Re: [RFC 2/2] KVM: add virtio-pmem driver
From: Dan Williams
Date: Mon Oct 16 2017 - 11:58:45 EST
On Mon, Oct 16, 2017 at 7:47 AM, Stefan Hajnoczi <stefanha@xxxxxxxxx> wrote:
> On Fri, Oct 13, 2017 at 06:48:15AM -0400, Pankaj Gupta wrote:
>> > On Thu, Oct 12, 2017 at 09:20:26PM +0530, Pankaj Gupta wrote:
>> > > +static blk_qc_t virtio_pmem_make_request(struct request_queue *q,
>> > > + struct bio *bio)
>> > > +{
>> > > + blk_status_t rc = 0;
>> > > + struct bio_vec bvec;
>> > > + struct bvec_iter iter;
>> > > + struct virtio_pmem *pmem = q->queuedata;
>> > > +
>> > > + if (bio->bi_opf & REQ_FLUSH)
>> > > + //todo host flush command
>> >
>> > This detail is critical to the device design. What is the plan?
>>
>> yes, this is good point.
>>
>> was thinking of guest sending a flush command to Qemu which
>> will do a fsync on file fd.
>
> Previously there was discussion about fsyncing a specific file range
> instead of the whole file. This could perform better in cases where
> only a subset of dirty pages need to be flushed.
>
> One possibility is to design the virtio interface to communicate ranges
> but the emulation code simply fsyncs the fd for the time being. Later
> on, if the necessary kernel and userspace interfaces are added, we can
> make use of the interface.
Range based is not a natural storage cache management mechanism. All
that is it available typically is a full write-cache-flush mechanism
and upper layers would need to customized for range-based flushing.

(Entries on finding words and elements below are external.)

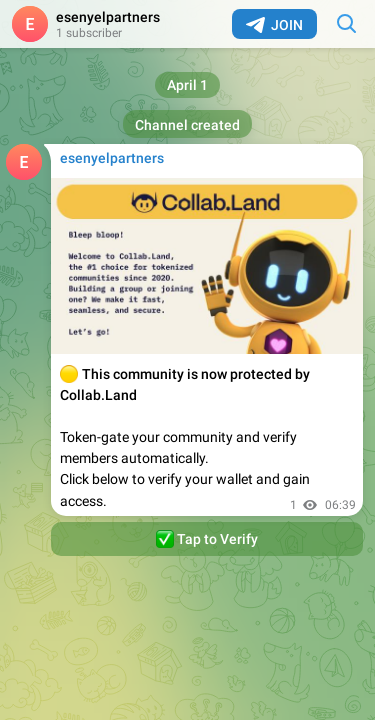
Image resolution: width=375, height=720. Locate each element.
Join (274, 25)
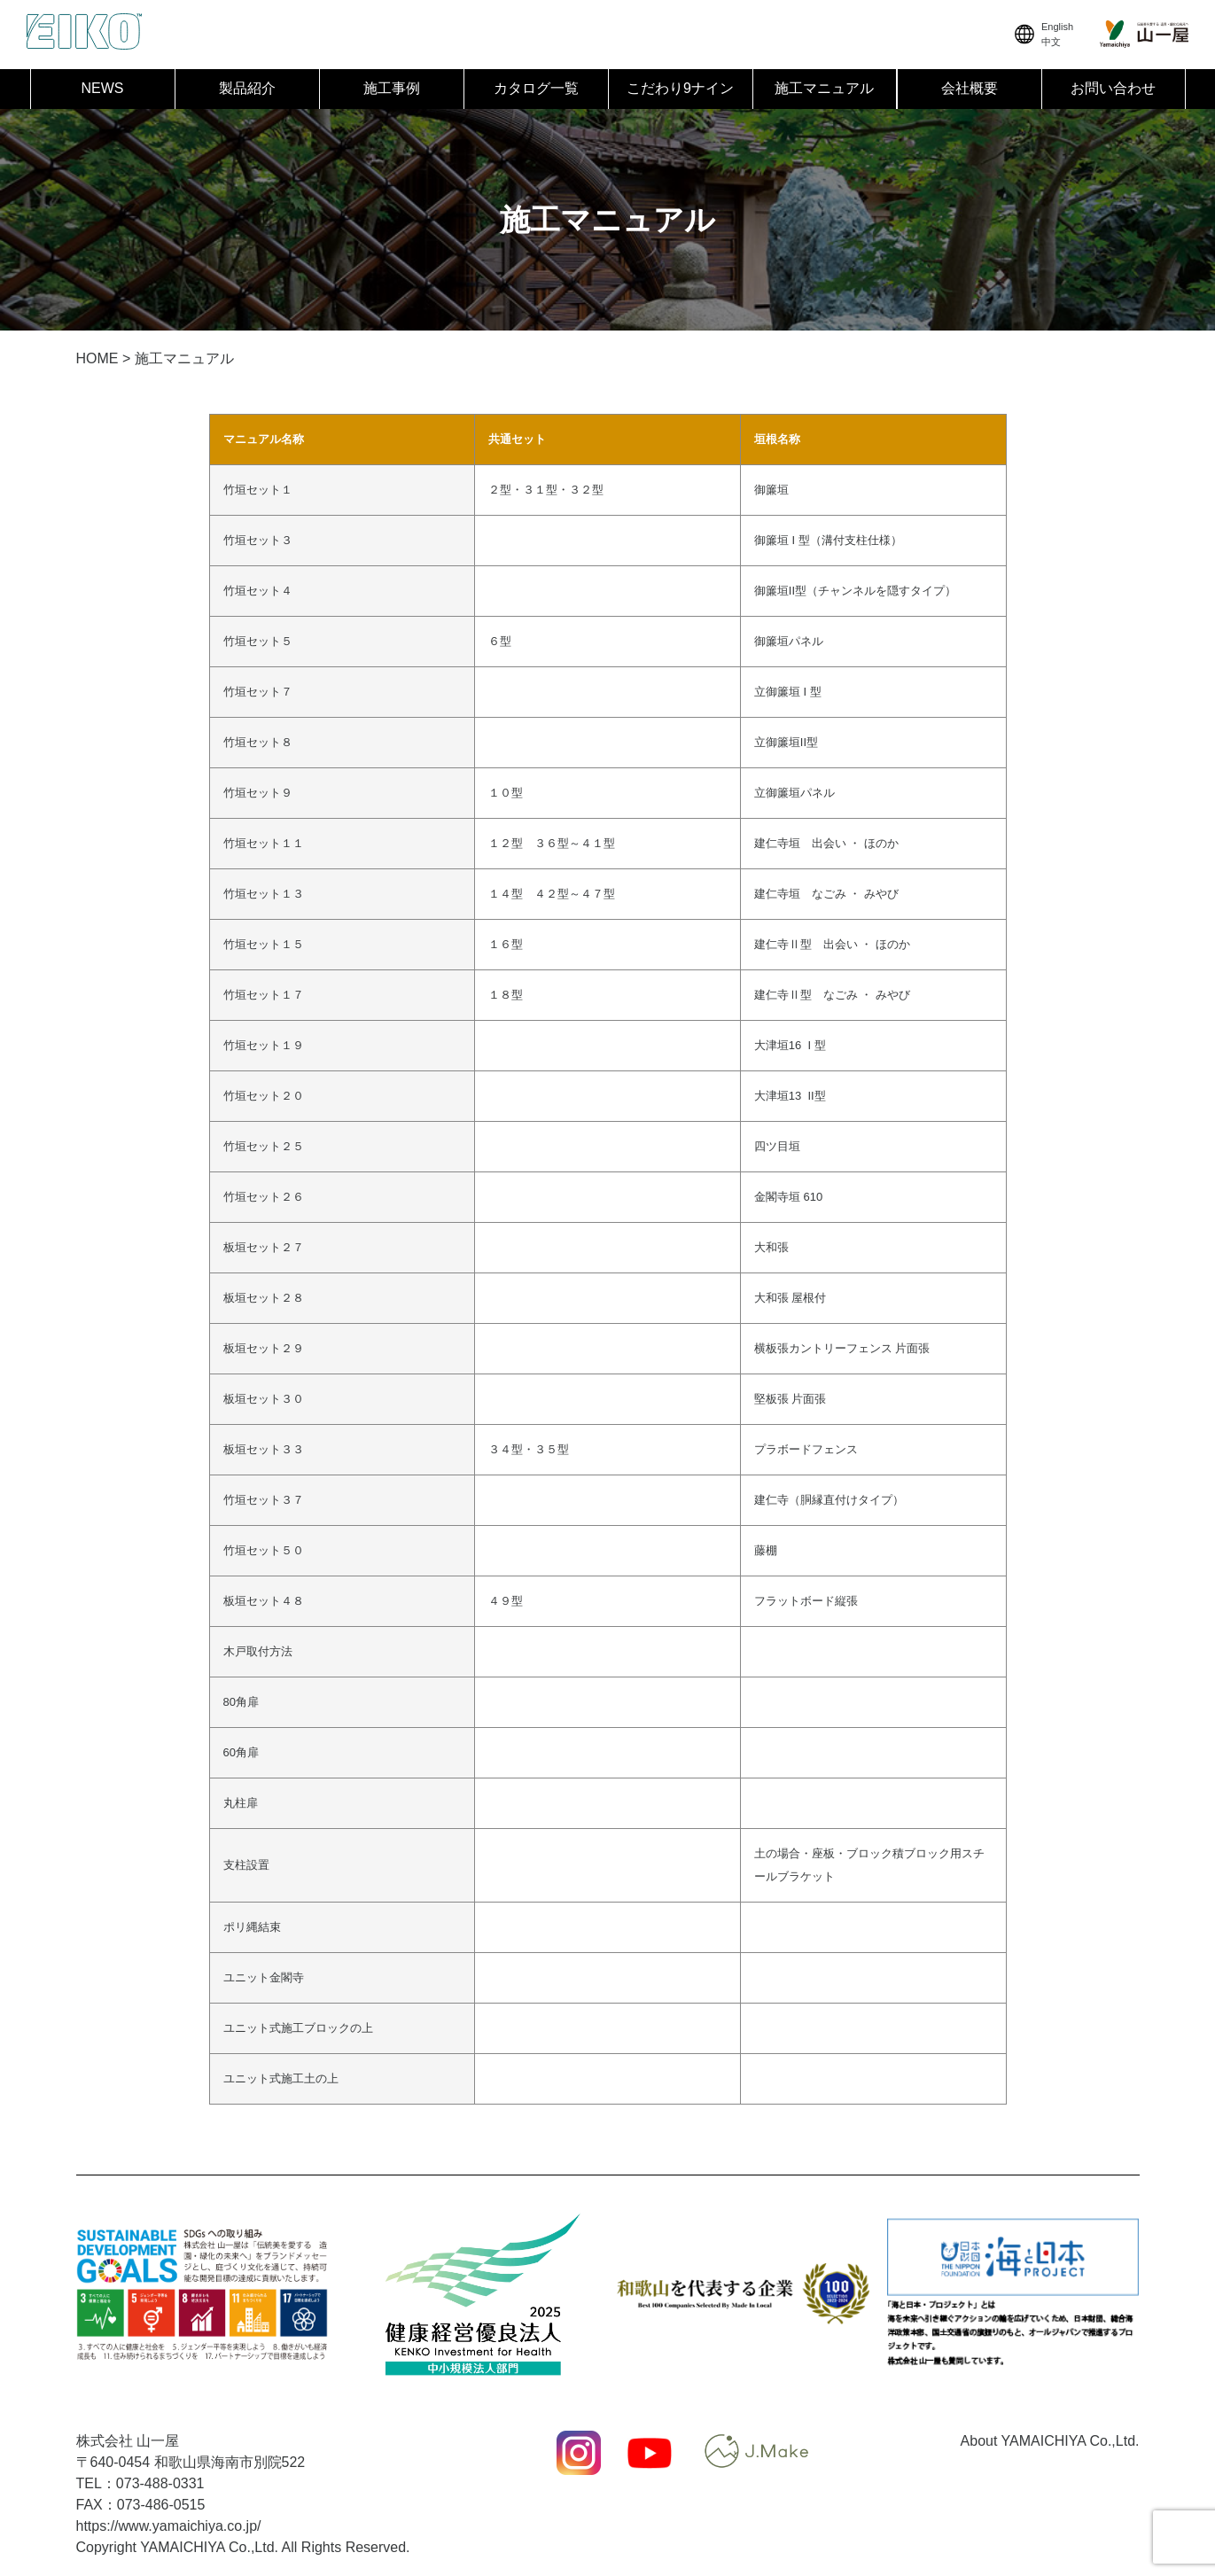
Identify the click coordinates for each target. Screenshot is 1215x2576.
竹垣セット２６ (263, 1196)
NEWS (103, 88)
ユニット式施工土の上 (281, 2078)
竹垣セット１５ (263, 944)
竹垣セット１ (257, 489)
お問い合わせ (1113, 88)
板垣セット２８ (263, 1297)
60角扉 (241, 1752)
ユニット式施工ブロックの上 (298, 2028)
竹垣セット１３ (263, 893)
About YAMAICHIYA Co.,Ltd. (1050, 2440)
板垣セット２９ (263, 1348)
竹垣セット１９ (263, 1045)
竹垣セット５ (257, 641)
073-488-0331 (160, 2483)
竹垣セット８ (257, 742)
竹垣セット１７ (263, 994)
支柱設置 (246, 1865)
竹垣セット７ (257, 691)
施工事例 (391, 88)
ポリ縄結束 (252, 1927)
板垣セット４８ (263, 1600)
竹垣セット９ (257, 792)
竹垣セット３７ (263, 1499)
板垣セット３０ (263, 1398)
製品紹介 (247, 88)
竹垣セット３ (257, 540)
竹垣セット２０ (263, 1095)
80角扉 (241, 1701)
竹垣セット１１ (263, 843)
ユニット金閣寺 (263, 1977)
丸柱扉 (240, 1802)
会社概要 (969, 88)
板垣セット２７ (263, 1247)
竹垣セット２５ (263, 1146)
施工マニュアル (824, 88)
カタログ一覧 (536, 88)
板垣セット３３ (263, 1449)
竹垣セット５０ (263, 1550)
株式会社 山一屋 (127, 2440)
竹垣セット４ (257, 590)
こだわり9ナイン (680, 88)
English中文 (1042, 34)
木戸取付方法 (257, 1651)
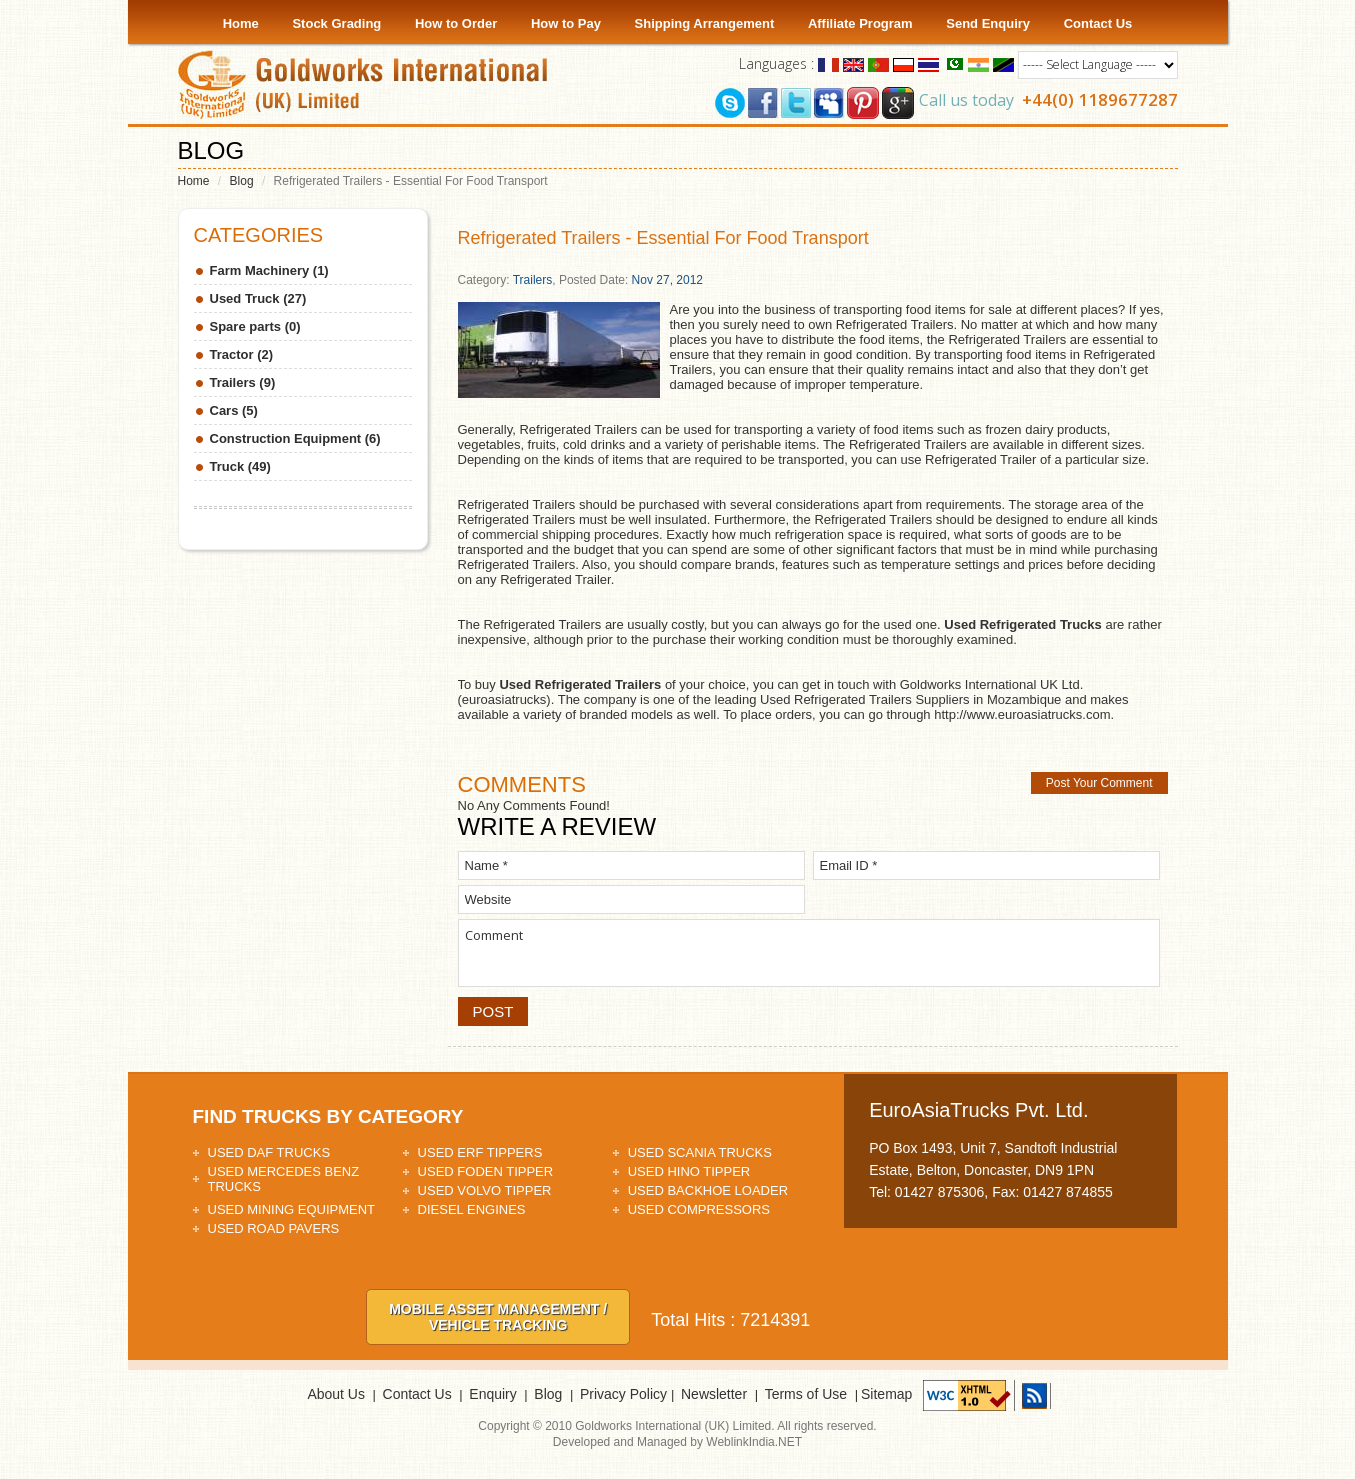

>> If we do a async flush and move the task to wait queue till we receive
>> flush complete reply from host we can allow other tasks to execute
>> in current cpu.
>>
>> Any suggestions you have or anything I am not foreseeing here?
>
> My main thought about this patch series is whether pmem should be a
> virtio-blk feature bit instead of a whole new device. There is quite a
> bit of overlap between the two.
I'd be open to that... there's already provisions in the pmem driver
for platforms where cpu caches are flushed on power-loss, a virtio
mode for this shared-memory case seems reasonable.